16 Cherry Street               Clifton, New Jersey                       07014
(Address of Principal Executive offices)                              (Zip Code)

Registrant's telephone number, including area code 973-777-2307

                                                      Name of each exchange on
    Title of each class                                   which registered
Common Stock $.001 par value                       OTC Electronic Bulletin Board

                       DOCUMENTS INCORPORATED BY REFERENCE

Location in Form 8-K                                    Incorporated Document
--------------------                                    ---------------------
None                                                    None


Item 1.     Changes in Control of Registrant. None

Item 2.     Acquisition or Disposition of Assets. None.

Item 3.     Bankruptcy or Receivership. None

Item 4.     Changes in Registrant's Certifying Accountant.

            (A.) The registrant's board of directors has voted not to reappoint
            Feldman & Sherb, LLC as its independent accountants effective
            October 9, 2002. The registrant's primary reason for changing
            auditors resulted from the registrant's plan to lower its operating
            costs, including fees paid for independent auditing work.
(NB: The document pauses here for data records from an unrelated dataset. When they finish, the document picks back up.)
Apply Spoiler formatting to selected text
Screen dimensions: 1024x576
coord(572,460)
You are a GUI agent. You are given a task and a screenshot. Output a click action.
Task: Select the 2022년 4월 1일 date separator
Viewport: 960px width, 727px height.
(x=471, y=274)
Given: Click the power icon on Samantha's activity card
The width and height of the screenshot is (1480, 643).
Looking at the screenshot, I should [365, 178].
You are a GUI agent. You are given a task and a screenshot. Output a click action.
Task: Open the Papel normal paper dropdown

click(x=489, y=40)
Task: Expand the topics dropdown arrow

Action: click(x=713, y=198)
            No report by Feldman & Sherb on the company's financial statements
            for either of the past two fiscal years contained an adverse opinion
            or a disclaimer of opinion, or was qualified or modified as to
            uncertainty, audit scope, or accounting principles, except for the
            years ended May 31, 2000 and 2001, which contained an explanatory
            paragraph regarding the registrant's ability to continue as a going
            concern.

            During the Company's two most recent fiscal years and the interim
            period preceding the date of Feldman & Sherb's dismissal, the
            registrant had no disagreement with Feldman & Sherb on any matter of
            accounting principles or practices, financial statement disclosure,
            or auditing scope or procedure, which disagreements, if not resolved
            to the satisfaction of Feldman & Sherb, would have caused Feldman &
            Sherb to make a reference thereto in Feldman & Sherb's report on the
            consolidated financial statements for such periods.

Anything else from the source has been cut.